EyeTechCare SA has announced that it has received CE mark extension to new indications for its focused ultrasound glaucoma treatment. The medical procedure will now address all patients living with uncontrolled glaucoma irrespective of their prior treatment history. This innovative and non-invasive therapy reduces intraocular pressure by utilizing proprietary focused ultrasound technology.
It benefits from a very good safety profile and offers a predictable, trouble-free patient follow-up.
Clinical trials for the EyeOP1 device commenced in 2010 (Pilot Study, EyeMUST 1 & 2 studies) and have resulted in excellent outcomes in terms of both tolerance and efficacy. These results compelled the investigators to push for a broader application for this treatment.

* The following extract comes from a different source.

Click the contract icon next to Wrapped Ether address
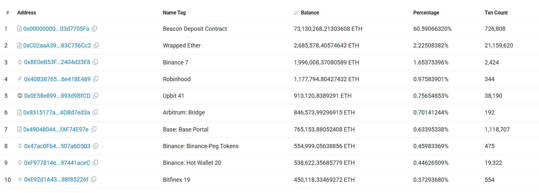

The aim was to include patients with moderate-stage glaucoma who have not yet undergone surgery. As a result, the company launched the EyeMUST 3 clinical investigation. After 12 months of follow-up, the results of this new trial involving 30 patients proved successful in individuals with uncontrolled glaucoma under hypotensive medical treatment.
“We are very pleased to expand the indications of our device,” said Dietrich Wolf, CEO of EyeTechCare. “This marks an important milestone in the development of our company, especially from a clinical standpoint. From now on, the treatment can be offered to a far greater number of patients. We are convinced that this new therapeutic procedure will soon play a key role in the management of glaucoma patients who are often apprehensive about having surgery.”